►

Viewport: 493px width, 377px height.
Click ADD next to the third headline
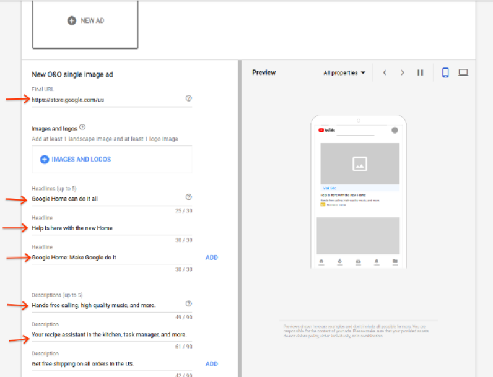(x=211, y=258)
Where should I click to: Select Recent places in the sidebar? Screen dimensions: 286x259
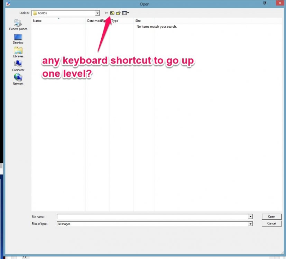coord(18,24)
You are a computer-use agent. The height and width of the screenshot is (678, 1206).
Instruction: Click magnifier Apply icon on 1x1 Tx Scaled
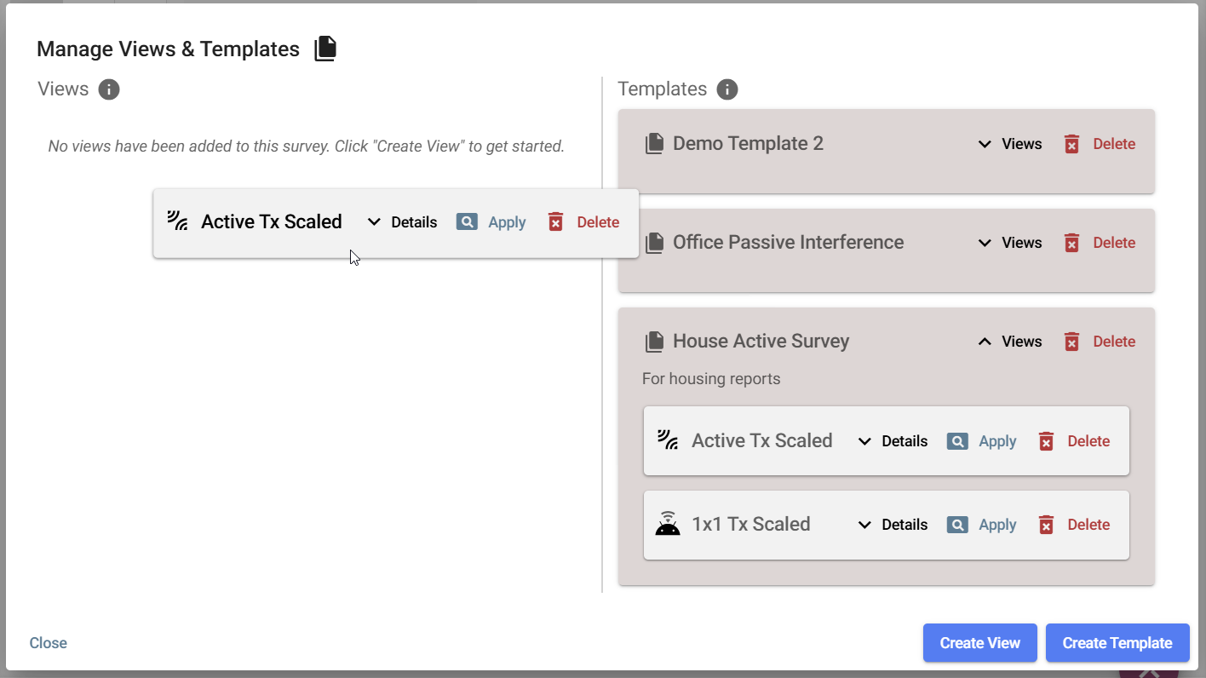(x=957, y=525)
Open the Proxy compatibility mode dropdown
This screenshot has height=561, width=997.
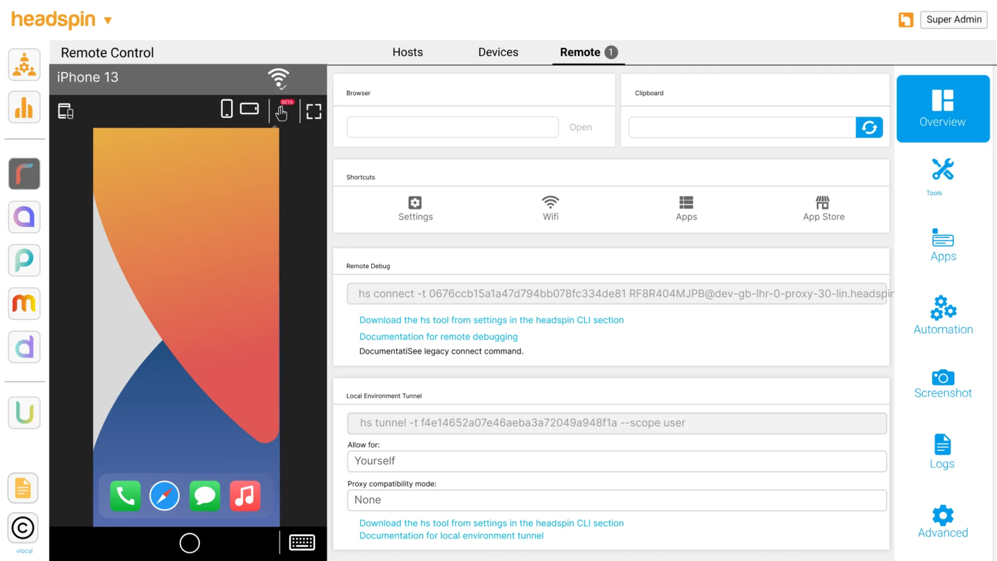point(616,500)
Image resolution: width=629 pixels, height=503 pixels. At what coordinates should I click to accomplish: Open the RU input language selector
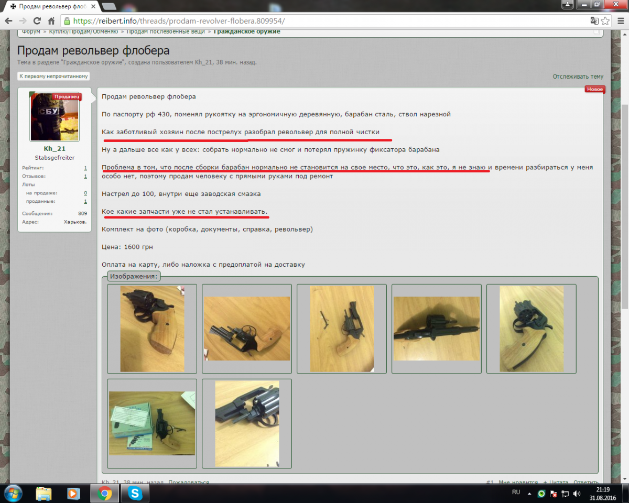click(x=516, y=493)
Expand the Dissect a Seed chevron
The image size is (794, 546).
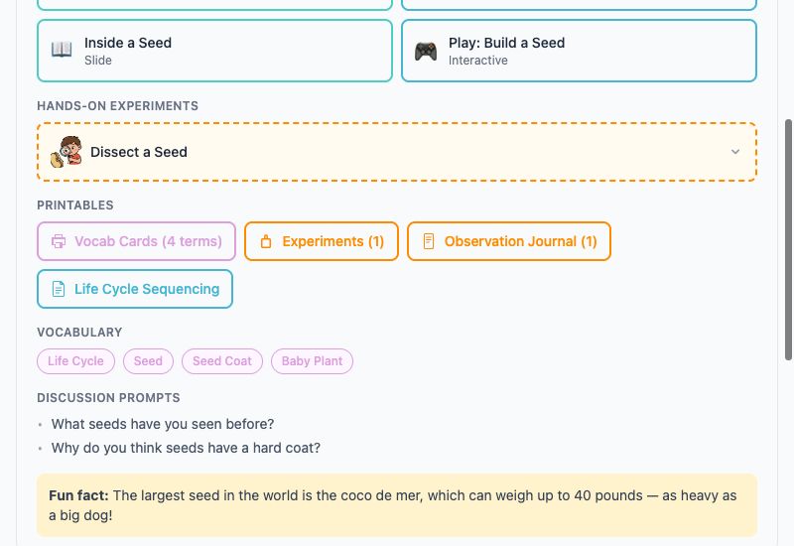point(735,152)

◄

• _Your assignment_: Every line from the one containing "Instruction: Click magnifier" to the end of the material above is to be returned exactly, with the pictures left out.

• _Output for this exercise_:
Instruction: Click magnifier Apply icon on 1x1 Tx Scaled
(x=957, y=525)
Open the Proxy compatibility mode dropdown
This screenshot has height=561, width=997.
point(616,500)
Image resolution: width=629 pixels, height=503 pixels. At what coordinates should I click to accomplish: Open the RU input language selector
click(x=516, y=493)
Expand the Dissect a Seed chevron
The image size is (794, 546).
point(735,152)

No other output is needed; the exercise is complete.